The first chapter of the framework covers tools – such as Red and Honeywell GPT – designed to assist employees in their daily workflow. Then there is the second chapter, which focuses on the use of generative AI in engineering. The third chapter is how the company “thinks about cognitive automation,” Jordan said, specifically how it uses the different LLMs (Large Language Models) from Azure. GoogleAWS and others for specific use cases. Next, Chapter 4 looks at generative AI in commercial applications that they buy and use, e.g Sales force And other platforms. Chapter 5 focuses on the company’s products and services. Finally, Chapter 6 focuses on sales effectiveness.
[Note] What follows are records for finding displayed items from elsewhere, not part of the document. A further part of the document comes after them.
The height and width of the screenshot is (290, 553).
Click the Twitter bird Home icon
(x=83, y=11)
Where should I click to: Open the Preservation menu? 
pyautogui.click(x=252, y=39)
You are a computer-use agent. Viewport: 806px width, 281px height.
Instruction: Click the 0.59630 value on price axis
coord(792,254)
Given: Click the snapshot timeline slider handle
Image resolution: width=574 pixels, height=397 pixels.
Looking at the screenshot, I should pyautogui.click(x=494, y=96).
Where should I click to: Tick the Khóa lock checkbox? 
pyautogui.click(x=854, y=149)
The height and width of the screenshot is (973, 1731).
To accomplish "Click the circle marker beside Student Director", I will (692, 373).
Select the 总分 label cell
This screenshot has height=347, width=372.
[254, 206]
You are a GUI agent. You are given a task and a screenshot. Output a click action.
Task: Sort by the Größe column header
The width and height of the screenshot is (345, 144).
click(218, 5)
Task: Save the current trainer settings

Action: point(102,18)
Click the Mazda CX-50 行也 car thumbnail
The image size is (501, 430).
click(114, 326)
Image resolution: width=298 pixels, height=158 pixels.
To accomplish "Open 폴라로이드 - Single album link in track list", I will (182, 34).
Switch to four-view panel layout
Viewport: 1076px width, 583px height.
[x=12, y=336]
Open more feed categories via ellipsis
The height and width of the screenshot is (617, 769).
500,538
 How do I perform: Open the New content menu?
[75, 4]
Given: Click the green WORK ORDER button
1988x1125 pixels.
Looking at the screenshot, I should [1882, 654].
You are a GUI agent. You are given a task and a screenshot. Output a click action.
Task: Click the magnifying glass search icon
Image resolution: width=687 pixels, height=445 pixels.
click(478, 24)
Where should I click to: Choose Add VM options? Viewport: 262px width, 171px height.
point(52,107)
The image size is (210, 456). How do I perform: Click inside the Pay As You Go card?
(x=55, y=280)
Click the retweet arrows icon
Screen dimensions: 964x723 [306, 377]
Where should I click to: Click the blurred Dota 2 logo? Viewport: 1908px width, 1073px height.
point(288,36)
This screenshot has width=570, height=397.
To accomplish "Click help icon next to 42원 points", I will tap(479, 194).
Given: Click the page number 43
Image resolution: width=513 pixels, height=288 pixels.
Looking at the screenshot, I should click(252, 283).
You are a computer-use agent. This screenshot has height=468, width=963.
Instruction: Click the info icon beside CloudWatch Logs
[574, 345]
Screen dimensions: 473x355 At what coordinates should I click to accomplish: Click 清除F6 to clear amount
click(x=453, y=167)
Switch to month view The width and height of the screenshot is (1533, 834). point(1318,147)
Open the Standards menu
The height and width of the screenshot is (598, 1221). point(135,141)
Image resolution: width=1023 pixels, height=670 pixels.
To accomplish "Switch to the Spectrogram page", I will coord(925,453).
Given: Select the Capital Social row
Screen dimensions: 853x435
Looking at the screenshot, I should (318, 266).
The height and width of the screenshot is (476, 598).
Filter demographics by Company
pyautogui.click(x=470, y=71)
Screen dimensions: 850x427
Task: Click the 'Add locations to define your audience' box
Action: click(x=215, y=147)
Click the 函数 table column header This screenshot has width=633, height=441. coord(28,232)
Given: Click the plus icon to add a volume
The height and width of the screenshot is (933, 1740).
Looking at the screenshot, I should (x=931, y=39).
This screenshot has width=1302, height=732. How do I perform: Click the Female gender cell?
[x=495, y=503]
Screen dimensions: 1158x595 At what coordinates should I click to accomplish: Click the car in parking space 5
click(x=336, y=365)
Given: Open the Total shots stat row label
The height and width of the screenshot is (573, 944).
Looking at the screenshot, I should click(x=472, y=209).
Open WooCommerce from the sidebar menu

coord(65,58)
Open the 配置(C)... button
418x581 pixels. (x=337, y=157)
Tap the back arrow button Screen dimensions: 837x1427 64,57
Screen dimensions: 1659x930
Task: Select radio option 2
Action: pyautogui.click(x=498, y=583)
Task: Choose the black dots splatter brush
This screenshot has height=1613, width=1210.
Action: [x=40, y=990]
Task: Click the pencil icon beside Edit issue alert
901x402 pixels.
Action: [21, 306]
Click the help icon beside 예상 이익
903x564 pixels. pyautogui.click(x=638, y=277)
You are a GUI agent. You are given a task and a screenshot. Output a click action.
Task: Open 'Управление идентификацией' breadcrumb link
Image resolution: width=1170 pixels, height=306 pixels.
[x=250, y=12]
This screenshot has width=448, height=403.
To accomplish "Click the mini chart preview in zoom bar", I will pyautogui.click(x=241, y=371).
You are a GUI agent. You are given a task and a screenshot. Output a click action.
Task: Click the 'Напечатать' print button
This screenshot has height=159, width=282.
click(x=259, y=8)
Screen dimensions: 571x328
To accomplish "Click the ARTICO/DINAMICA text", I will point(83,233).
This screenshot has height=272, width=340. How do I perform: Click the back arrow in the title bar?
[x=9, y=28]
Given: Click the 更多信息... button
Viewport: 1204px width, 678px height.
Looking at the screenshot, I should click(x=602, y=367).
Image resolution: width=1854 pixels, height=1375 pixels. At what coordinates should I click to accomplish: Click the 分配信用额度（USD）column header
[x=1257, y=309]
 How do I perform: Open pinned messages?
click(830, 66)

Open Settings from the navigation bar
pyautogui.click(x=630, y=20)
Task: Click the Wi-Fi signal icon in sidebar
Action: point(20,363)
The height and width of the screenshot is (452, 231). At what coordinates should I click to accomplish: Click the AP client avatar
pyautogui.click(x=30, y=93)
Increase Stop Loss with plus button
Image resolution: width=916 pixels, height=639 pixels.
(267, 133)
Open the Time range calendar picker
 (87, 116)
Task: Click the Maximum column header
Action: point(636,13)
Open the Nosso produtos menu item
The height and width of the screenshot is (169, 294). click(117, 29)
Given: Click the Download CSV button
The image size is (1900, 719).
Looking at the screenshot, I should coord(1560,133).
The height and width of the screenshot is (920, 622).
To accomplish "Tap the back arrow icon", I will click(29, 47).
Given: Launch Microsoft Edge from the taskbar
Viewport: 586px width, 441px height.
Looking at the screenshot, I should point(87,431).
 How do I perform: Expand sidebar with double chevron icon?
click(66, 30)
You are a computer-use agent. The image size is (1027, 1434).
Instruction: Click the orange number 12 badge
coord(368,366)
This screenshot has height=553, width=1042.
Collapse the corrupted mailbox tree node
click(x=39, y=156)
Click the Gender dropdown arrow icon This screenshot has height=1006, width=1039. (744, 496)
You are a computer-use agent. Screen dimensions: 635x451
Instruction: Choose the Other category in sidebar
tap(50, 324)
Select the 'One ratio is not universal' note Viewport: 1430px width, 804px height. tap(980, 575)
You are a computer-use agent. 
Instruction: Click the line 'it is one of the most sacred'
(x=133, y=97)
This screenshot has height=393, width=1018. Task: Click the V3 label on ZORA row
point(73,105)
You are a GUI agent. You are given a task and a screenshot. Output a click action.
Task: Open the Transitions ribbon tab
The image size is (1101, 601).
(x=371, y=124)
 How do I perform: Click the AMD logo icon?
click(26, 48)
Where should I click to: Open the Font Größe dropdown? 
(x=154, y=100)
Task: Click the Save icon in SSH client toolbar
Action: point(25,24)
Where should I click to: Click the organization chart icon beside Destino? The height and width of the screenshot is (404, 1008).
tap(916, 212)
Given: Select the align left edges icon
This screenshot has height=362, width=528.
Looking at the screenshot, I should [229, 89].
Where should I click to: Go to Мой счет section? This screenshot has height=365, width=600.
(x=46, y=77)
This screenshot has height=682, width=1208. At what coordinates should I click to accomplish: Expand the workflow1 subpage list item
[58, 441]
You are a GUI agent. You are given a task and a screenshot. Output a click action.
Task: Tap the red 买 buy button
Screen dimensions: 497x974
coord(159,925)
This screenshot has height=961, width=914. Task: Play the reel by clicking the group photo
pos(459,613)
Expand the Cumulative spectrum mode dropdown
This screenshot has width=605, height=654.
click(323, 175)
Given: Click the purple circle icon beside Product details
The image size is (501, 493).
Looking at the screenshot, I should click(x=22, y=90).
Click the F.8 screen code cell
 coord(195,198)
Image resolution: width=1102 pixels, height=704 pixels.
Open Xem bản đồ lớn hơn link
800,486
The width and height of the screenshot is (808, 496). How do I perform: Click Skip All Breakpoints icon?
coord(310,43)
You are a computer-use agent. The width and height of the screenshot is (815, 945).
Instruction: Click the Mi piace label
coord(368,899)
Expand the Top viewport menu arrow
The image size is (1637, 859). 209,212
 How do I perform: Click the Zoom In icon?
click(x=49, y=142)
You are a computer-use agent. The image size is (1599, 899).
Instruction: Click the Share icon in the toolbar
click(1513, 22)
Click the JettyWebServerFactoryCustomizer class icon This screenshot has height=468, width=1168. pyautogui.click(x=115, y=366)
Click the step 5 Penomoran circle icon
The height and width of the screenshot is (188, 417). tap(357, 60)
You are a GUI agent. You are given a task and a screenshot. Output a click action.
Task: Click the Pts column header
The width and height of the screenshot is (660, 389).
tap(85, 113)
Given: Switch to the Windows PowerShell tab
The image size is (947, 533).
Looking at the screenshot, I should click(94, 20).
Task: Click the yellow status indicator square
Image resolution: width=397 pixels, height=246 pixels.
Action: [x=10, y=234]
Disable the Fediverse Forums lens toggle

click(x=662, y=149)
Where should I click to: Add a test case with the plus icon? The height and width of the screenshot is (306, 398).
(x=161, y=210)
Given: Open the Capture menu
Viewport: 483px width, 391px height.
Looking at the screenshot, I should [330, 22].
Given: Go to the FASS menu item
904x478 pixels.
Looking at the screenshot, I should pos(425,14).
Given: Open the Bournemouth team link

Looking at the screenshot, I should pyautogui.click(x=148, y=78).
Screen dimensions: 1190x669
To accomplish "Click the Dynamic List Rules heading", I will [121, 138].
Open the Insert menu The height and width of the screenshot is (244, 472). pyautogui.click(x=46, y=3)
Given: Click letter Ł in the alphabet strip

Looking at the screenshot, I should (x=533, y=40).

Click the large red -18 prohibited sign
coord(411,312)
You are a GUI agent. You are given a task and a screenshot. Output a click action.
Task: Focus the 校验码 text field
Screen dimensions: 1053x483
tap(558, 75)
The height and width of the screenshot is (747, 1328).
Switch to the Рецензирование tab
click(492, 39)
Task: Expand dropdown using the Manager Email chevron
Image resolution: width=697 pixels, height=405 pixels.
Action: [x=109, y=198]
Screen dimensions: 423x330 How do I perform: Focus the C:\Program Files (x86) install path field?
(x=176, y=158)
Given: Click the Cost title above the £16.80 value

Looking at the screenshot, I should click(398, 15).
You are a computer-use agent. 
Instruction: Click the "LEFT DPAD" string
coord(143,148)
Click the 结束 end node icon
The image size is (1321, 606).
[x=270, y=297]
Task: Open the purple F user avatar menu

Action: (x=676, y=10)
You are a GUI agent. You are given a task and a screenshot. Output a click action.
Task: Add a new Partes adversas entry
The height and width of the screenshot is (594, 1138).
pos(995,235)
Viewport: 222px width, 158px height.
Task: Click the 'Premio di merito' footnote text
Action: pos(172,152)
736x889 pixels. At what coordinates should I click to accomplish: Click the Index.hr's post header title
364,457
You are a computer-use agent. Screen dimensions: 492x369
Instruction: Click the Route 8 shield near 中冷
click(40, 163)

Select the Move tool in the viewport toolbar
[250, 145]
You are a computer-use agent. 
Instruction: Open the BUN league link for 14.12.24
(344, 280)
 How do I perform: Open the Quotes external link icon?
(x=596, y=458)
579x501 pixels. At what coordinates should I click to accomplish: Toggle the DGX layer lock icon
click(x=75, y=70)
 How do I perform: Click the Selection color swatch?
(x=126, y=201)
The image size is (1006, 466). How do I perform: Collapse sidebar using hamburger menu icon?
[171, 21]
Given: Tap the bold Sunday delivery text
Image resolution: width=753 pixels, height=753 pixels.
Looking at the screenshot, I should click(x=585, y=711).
“I think our classes would be a good fit for any organization,” Venkatarayalu said. “It’s productivity, it’s growth, and it’s profit margins.”
Chasing the flywheel effect
The fact that the technology can be applied to so many use cases is one of the biggest challenges to overcome, so it’s helpful to start with those that have the greatest immediate impact, Jordan said. In this way, those early successes can move efforts forward.
For example, she said early work with GitHub and Copilot were “early movers” and delivered the value they thought they would bring, which got the AI effort off to a strong start.
“If it works, the flywheel takes off. If it doesn’t work, it dies, right? So I wanted a flywheel effect where we could do something and show the organization the value of AI generation,” she said.
This means going into a feasibility study with a value proposition in mind, but being open to value coming in a different way than assumed, she said.
“We could say that (the value) would be productivity, but in reality, it was a play on sales effectiveness. We got a higher conversion from something. So I would just say to stay very open to the business benefits, because they can shift based on customer and partner interactions,” Jordan added.
Top-down approach
Another key element to keeping an organization on target and committed to its AI framework is its top-down approach.
Venkatarayalu noted how other companies start with a lot of proof of concepts, allowing business units to pursue their own strategies and democratize AI efforts. But not Honeywell, which he said is “mostly top-down” when it comes to artificial intelligence.
“I think this company looks at use cases first, value second,” he said. “And once we — along with the CEO, chairman and business unit leaders — believe (that a use case will provide value), then we drive it. I think that’s a very different (mindset) than many of my colleagues.”
Correction: An earlier version of this article misstated the number of Honeywell business units.